Why We’re Better

So, ok. I’ll admit it. I have this crazy double standard when it comes to cat-calling. When guys do it to me I get a little defensive. One time, when walking into best buy, some older man zeroed into my cleavage like a moth to an excessively powerful bug zapper. After fighting off his intentions for a romantic drive-by motor boating (and leaving him howling in agony on the ground) I gave him my “your mother taught you better than that” speach, I walked into the store and bought some anime a new iPod to make myself feel better.

This, I don’t feel is ok. Unless you’re hot. And you make it very clear that you want me, by drunkenly winking at me from across the crowded bar, even though I’m so drunk I forgot how to take a shot.

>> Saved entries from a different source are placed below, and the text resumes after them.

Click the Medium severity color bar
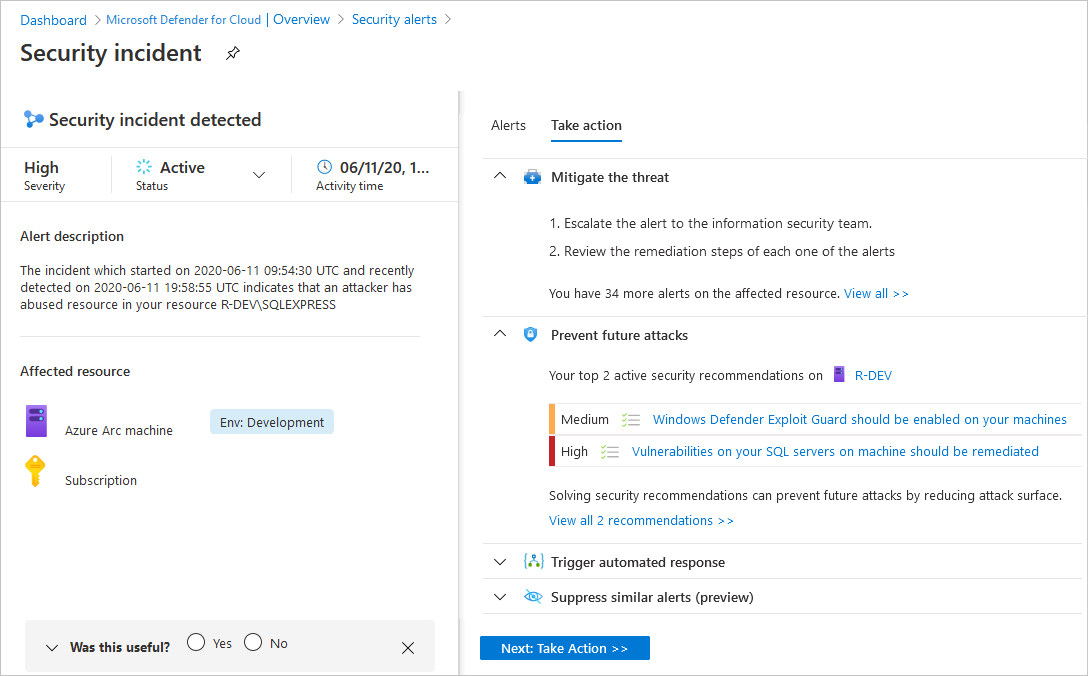 pos(551,419)
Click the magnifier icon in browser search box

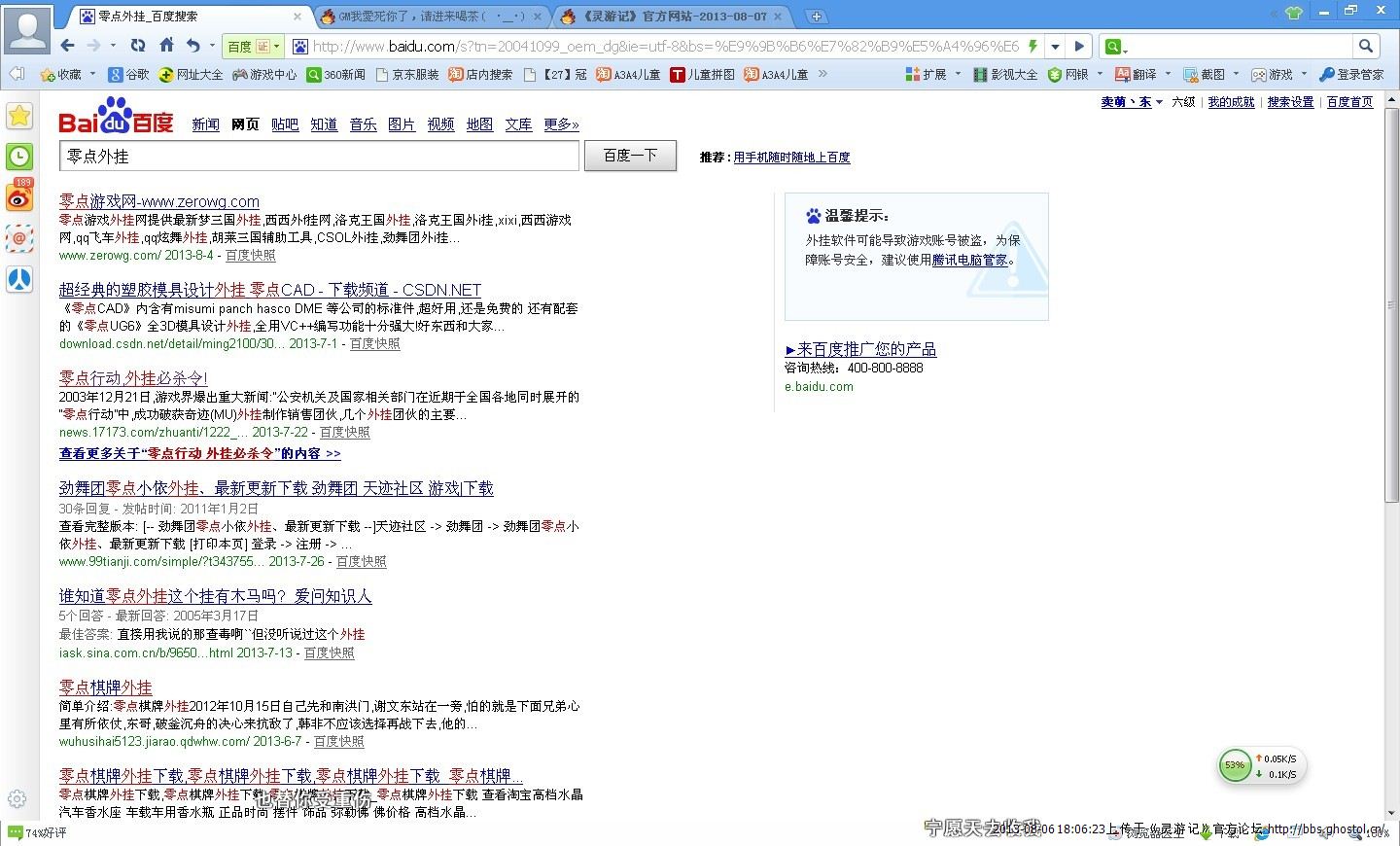click(x=1365, y=46)
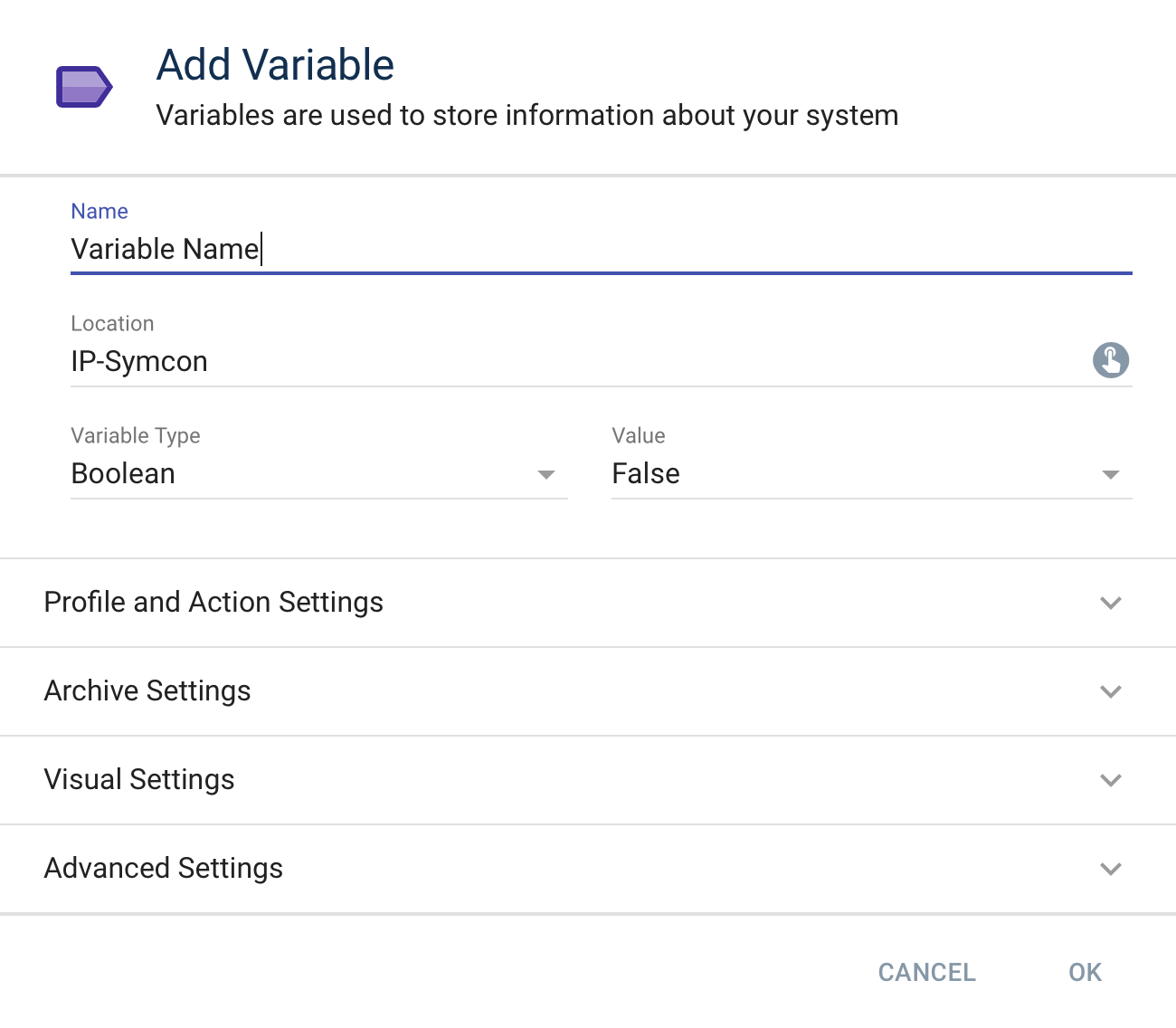Viewport: 1176px width, 1028px height.
Task: Dismiss the dialog with CANCEL
Action: click(x=926, y=972)
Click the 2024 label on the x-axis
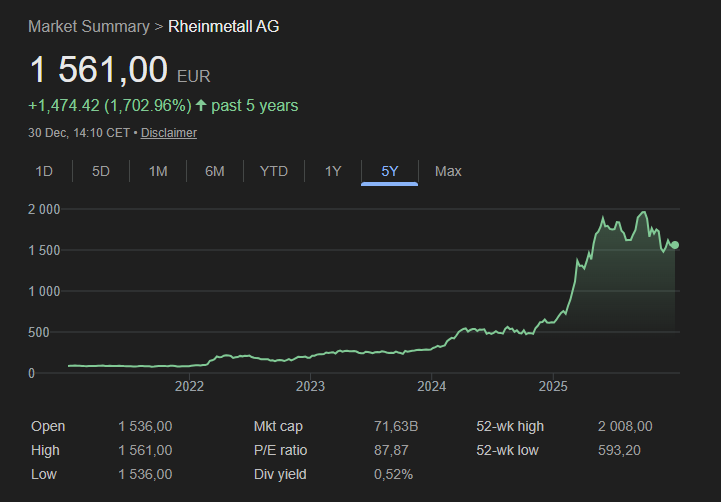721x502 pixels. point(431,386)

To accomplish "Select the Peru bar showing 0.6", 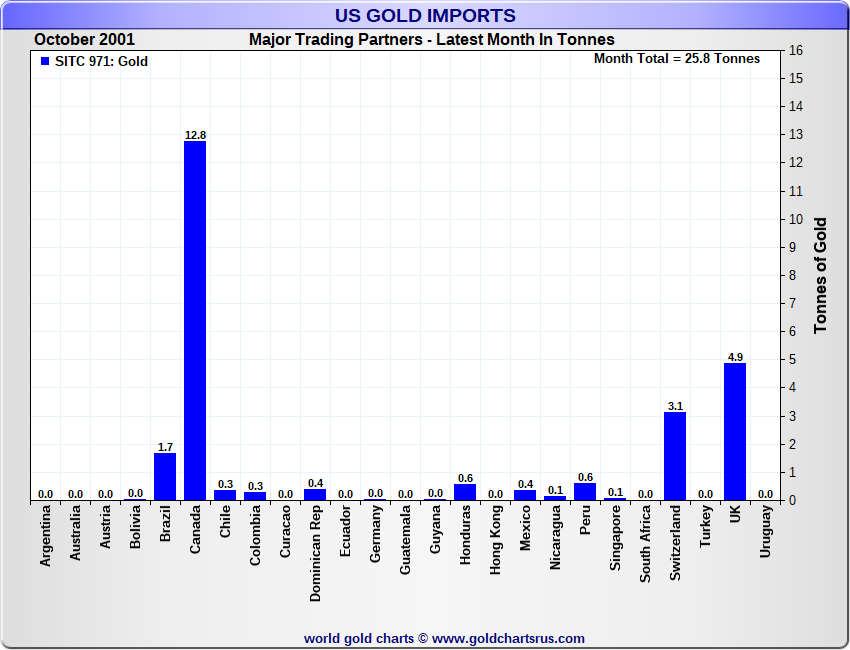I will (x=585, y=492).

Then it’s you, me, and a disappointing quickie the broom closet, baby.

Regardless, I feel that it is more than fine for me to sexually harass any man within my range of vision. (This includes spying on people from opposite high rise apartment buildings with binoculars.)

Case and point: When I was pulling into my garage for work this morning, I had to stop to let someone maneuver two heavy gas canisters out of the way before i could pull in. I was tired, I was cranky, and dammit, I hadn’t had caffeine yet, so I was ready to say something smart about the fact that he had to use the entrance to exit, when he looked up. Y. U. M. He had scuffed work boots, those nice wranglers, that so perfectly cup certain portions of the male anatomy, and tattoos–and good ones at that–covered the nicely formed muscles of his arms. And then there was his face! A sexy stubble of beard was brewing along his lovely square jaw, and a pair of equally enticing green eyes looked back at me with interest. Probably over the fact that he had been out of my way for at least a minute before I could tear myself away from his body to look at his face. So I smiled, grinned actually, and said “Good Morning” in my best phone sex operator voice, and leaned out the window, ignoring the line of cars behind me.

I LOVE making men blush!

1 Response to “Why We’re Better”


  1. 1 pistols at dawn June 20, 2008 at 11:56 am

    Yeah, we’re sorta okay with any kind of harassment. In fact, we’ll usually ask for it. Leering guy – creepy; leering lady – sexy. I don’t know math, but I know that’s how the equation works out.

    that math’s a bit to complex for me to understand, but I think it makes me come out clean and shiny. so, I’ll agree.